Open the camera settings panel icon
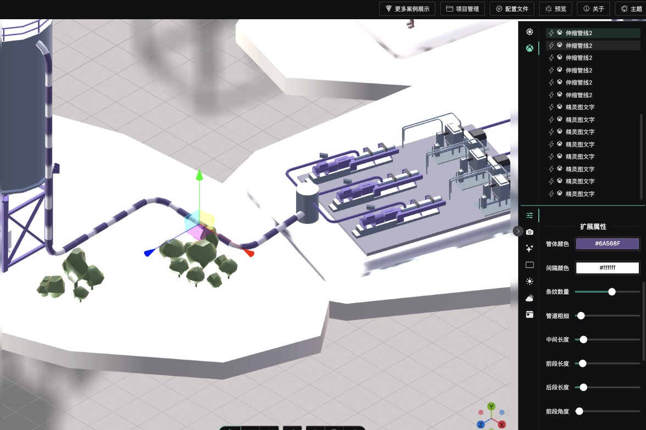pyautogui.click(x=530, y=232)

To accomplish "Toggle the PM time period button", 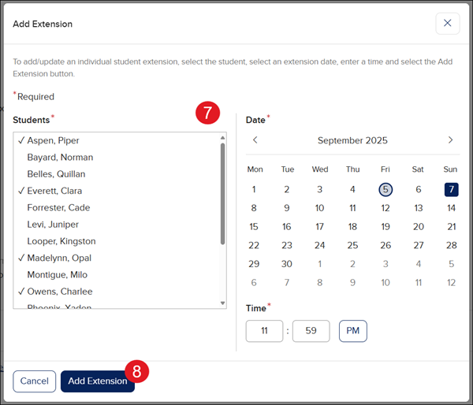I will [352, 331].
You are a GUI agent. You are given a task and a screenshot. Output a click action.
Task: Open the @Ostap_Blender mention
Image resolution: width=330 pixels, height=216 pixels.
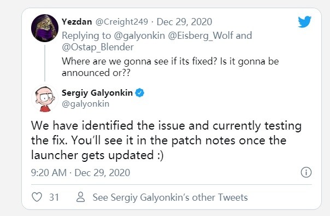(98, 47)
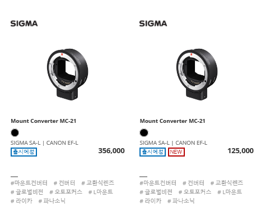Open the #글로벌비전 tag under the 125,000 product
Viewport: 261px width, 216px height.
point(156,192)
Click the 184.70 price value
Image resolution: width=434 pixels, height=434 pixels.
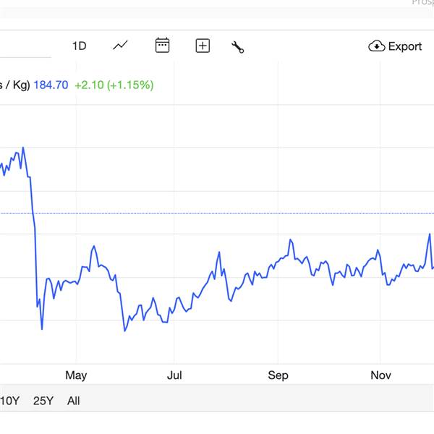click(51, 85)
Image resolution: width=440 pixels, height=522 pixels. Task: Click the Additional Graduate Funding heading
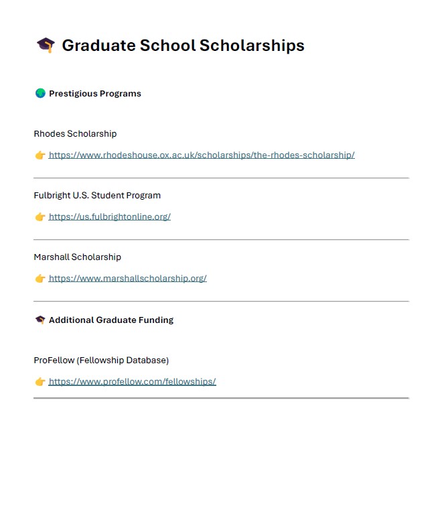pos(111,320)

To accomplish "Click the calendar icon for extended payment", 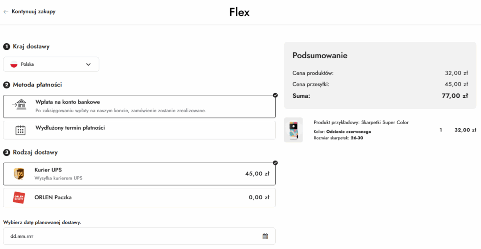I will click(x=20, y=130).
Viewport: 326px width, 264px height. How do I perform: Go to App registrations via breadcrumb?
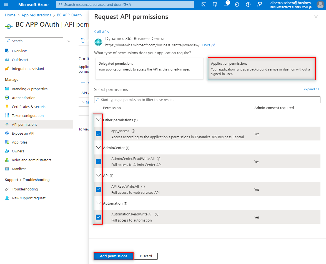coord(36,15)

> _TASK PROMPT_
Output the line containing "Viewport: 326px width, 264px" and each line after it, through the end of the material, exactly as given. No pictures belong in the output.

> _WRITTEN RESPONSE_
Viewport: 326px width, 264px height. How do I perform: Go to App registrations via breadcrumb?
coord(36,15)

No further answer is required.